Allen Perres v. SEC
Filed Nonprecedential Disposition PER CURIAM. The petition for review is DENIED. Frank H. Easterbrook, Circuit Judge; Ilana Diamond Rovner, Circuit Judge and Diane S. Sykes, Circuit Judge. [6863169-1]  [17-1365]
To be cited only in accordance with Fed. R. App. P. 32.1
United States Court of Appeals
For the Seventh Circuit
Chicago, Illinois 60604
Submitted August 18, 2017*
Decided August 22, 2017
FRANK H. EASTERBROOK, Circuit Judge
ILANA DIAMOND ROVNER, Circuit Judge
DIANE S. SYKES, Circuit Judge
ALLEN M. PERRES,
SECURITIES AND EXCHANGE
Petition for Review of an Order of the
Securities and Exchange Commission.
O R D E R
Allen Perres sold common stock in Southern Cross Resources Group to
unaccredited individual investors in exchange for commissions. Perres knew these sales
were unlawful since (1) the company’s securities were unregistered and no exemption
from registration was available, see 15 U.S.C. § 77e(a), (c), and (2) Perres himself was not
registered as a broker or dealer, see id. § 78o(a). Nevertheless, Perres made sales to at least
10 investors and received over $125,000 in commissions. Together he and a colleague,
Willard St. Germain, raised $2 million over 2 years.

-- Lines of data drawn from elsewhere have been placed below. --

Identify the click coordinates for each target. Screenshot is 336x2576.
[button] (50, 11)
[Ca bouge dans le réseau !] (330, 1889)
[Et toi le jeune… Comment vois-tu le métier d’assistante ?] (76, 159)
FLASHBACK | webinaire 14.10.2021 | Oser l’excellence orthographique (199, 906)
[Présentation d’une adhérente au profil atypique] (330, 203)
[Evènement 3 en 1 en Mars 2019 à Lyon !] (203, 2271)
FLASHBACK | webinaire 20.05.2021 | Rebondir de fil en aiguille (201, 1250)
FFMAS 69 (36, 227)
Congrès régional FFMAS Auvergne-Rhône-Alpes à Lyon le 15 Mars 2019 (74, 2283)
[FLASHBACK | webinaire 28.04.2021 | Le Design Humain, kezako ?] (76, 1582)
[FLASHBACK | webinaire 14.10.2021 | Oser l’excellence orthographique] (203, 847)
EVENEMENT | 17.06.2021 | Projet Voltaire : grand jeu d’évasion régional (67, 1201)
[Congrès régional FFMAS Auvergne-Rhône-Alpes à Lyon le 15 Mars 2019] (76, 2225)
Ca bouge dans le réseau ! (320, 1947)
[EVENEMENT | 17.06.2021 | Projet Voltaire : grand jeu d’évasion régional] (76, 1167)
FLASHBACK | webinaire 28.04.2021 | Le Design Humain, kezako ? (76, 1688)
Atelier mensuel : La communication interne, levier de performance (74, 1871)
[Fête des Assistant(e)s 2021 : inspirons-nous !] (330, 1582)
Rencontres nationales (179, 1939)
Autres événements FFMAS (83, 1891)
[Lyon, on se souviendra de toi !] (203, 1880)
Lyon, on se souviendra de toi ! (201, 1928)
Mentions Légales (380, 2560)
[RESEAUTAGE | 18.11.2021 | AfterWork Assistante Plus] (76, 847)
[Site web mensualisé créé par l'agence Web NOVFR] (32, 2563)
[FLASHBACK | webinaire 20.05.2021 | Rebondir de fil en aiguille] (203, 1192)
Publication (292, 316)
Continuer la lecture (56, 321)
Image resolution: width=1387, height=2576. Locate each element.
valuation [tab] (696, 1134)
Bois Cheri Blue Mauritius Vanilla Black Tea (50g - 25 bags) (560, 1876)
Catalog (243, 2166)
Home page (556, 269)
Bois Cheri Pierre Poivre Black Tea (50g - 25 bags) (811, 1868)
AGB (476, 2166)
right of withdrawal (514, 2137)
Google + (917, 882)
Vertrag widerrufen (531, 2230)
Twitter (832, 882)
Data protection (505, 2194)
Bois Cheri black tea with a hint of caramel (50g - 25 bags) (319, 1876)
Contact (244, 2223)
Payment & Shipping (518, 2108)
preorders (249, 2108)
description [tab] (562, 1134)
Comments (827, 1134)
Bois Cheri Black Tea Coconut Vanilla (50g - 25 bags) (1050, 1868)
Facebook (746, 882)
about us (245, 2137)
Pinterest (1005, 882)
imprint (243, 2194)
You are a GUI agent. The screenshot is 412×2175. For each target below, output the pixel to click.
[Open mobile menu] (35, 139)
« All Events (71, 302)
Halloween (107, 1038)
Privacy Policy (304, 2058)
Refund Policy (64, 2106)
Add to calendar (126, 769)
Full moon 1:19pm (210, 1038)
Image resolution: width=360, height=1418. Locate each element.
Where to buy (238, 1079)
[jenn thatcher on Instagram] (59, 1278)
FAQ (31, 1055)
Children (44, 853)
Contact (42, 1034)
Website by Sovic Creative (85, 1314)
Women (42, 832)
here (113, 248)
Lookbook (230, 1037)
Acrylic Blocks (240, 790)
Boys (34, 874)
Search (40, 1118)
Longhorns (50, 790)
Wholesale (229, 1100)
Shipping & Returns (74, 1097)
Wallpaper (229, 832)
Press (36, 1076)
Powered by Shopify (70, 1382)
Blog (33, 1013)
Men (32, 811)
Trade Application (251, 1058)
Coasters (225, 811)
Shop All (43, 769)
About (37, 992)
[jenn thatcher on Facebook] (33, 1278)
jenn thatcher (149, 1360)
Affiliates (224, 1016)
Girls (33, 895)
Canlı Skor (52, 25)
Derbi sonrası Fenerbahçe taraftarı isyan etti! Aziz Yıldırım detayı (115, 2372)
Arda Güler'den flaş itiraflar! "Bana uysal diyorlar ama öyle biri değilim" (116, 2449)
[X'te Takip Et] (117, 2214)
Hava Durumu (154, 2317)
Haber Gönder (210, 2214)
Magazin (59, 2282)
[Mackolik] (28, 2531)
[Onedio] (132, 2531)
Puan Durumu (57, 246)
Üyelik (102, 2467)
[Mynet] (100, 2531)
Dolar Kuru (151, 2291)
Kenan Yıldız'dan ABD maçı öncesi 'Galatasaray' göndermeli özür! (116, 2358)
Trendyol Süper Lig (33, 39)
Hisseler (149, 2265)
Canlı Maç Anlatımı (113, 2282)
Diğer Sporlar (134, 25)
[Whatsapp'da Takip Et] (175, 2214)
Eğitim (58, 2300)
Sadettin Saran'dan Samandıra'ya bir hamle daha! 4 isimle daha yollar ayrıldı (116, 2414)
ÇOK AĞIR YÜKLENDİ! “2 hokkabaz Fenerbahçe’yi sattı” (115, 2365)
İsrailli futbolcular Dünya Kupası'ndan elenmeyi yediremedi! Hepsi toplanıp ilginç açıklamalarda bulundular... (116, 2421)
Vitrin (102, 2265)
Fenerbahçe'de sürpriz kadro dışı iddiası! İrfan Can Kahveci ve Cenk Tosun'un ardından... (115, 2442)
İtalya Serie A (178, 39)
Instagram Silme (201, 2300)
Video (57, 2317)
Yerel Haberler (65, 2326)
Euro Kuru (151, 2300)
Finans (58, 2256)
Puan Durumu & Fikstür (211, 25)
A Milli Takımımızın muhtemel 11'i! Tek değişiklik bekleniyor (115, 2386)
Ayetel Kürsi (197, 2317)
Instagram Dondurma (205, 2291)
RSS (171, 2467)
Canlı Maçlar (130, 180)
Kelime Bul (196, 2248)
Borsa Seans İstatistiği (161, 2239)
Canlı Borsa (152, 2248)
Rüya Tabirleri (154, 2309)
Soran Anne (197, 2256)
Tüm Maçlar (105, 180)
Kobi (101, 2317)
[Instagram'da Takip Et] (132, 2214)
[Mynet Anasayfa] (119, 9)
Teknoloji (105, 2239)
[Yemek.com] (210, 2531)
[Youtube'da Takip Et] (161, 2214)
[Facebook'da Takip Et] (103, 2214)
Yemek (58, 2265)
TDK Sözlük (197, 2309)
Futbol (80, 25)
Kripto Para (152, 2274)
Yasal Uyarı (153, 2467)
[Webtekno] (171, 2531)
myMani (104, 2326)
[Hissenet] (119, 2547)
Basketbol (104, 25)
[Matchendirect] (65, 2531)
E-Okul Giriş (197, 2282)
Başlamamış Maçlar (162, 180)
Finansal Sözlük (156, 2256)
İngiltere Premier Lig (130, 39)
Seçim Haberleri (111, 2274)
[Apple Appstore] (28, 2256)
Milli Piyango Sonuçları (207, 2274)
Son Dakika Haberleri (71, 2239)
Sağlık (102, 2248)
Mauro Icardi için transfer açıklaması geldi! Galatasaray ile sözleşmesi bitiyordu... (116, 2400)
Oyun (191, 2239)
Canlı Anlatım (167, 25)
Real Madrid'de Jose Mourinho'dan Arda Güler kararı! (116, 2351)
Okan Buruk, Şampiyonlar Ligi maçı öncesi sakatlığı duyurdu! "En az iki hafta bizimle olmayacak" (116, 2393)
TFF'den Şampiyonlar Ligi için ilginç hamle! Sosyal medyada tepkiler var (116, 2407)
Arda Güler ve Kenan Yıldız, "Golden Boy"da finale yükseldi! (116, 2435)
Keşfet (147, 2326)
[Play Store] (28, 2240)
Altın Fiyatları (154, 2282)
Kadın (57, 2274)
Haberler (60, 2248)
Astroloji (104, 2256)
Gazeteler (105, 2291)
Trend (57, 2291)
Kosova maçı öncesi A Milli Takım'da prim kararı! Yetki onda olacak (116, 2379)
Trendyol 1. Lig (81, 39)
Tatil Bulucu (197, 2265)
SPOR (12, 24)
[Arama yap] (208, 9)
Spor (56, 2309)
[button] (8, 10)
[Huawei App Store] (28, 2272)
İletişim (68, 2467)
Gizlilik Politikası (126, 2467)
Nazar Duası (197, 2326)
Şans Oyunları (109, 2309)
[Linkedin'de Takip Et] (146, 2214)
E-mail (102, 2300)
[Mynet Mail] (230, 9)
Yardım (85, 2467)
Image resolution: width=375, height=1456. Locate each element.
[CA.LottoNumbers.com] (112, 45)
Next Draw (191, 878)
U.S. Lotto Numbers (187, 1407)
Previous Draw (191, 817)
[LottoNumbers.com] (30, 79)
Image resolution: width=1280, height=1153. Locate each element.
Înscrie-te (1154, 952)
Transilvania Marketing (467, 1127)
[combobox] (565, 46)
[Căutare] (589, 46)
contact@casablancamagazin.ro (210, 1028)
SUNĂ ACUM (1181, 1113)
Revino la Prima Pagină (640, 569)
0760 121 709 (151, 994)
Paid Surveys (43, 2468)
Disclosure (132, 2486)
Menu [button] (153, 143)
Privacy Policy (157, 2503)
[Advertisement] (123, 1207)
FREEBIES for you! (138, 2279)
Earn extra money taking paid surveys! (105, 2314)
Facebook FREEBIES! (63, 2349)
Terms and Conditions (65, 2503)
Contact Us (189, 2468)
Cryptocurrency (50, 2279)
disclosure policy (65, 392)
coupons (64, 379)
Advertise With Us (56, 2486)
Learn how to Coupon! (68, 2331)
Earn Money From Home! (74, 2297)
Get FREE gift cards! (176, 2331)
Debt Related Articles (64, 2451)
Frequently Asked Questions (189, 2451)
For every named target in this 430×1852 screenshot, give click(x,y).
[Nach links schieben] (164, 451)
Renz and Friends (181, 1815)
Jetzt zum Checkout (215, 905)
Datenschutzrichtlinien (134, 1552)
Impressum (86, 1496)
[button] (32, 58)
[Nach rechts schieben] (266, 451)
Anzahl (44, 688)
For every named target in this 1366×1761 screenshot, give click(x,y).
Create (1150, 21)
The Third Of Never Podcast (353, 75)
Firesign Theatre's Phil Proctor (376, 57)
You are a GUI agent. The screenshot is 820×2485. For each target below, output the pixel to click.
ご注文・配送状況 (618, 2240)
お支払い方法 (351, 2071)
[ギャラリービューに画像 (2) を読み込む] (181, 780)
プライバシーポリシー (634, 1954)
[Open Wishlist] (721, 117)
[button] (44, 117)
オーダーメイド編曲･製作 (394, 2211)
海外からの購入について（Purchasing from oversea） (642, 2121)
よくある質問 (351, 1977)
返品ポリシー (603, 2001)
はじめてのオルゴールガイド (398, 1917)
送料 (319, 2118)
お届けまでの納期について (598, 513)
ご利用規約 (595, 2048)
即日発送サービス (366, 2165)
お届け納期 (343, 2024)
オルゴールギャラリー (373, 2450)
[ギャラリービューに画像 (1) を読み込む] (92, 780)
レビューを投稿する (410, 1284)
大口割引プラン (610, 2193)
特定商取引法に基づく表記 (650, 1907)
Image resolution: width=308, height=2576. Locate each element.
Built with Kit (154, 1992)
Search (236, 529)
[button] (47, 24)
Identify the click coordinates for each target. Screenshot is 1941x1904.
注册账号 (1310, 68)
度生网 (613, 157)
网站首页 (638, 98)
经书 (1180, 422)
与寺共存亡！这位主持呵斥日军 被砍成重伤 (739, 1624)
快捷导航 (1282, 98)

* We have granted the parties’ request to decide this case on the briefs, without
oral argument. See FED. R. APP. P. 34(a), (f).
After the Securities and Exchange Commission began investigating allegations of
fraud against Southern Cross, Perres and St. Germain entered into an administrative
settlement acknowledging they had willfully violated the securities laws. They also
agreed to cease their unlawful activity and disgorge part of their commissions.
St. Germain further accepted a three‐year bar from working in the securities industry or
participating in penny‐stock offerings. But Perres would not consent to a ban of that
length and opted instead to have an administrative law judge determine what
“additional non‐financial remedial sanctions … are in the public interest,” see 15 U.S.C.
§ 78o(b)(6). He also agreed not to challenge in the administrative proceeding the factual
findings outlined above.
Perres asked the ALJ to impose no more than a 12‐month industry bar, but the
SEC’s Division of Enforcement contended that a 5‐year ban would best serve the public
interest. In determining whether a sanction is in the public interest, the SEC weighs
(1) the egregiousness of the violation, (2) whether it was isolated or recurrent, (3) the
degree of scienter, (4) the respondent’s sincerity in assuring against continued
infractions, (5) the respondent’s contrition, and (6) the likelihood of future violations.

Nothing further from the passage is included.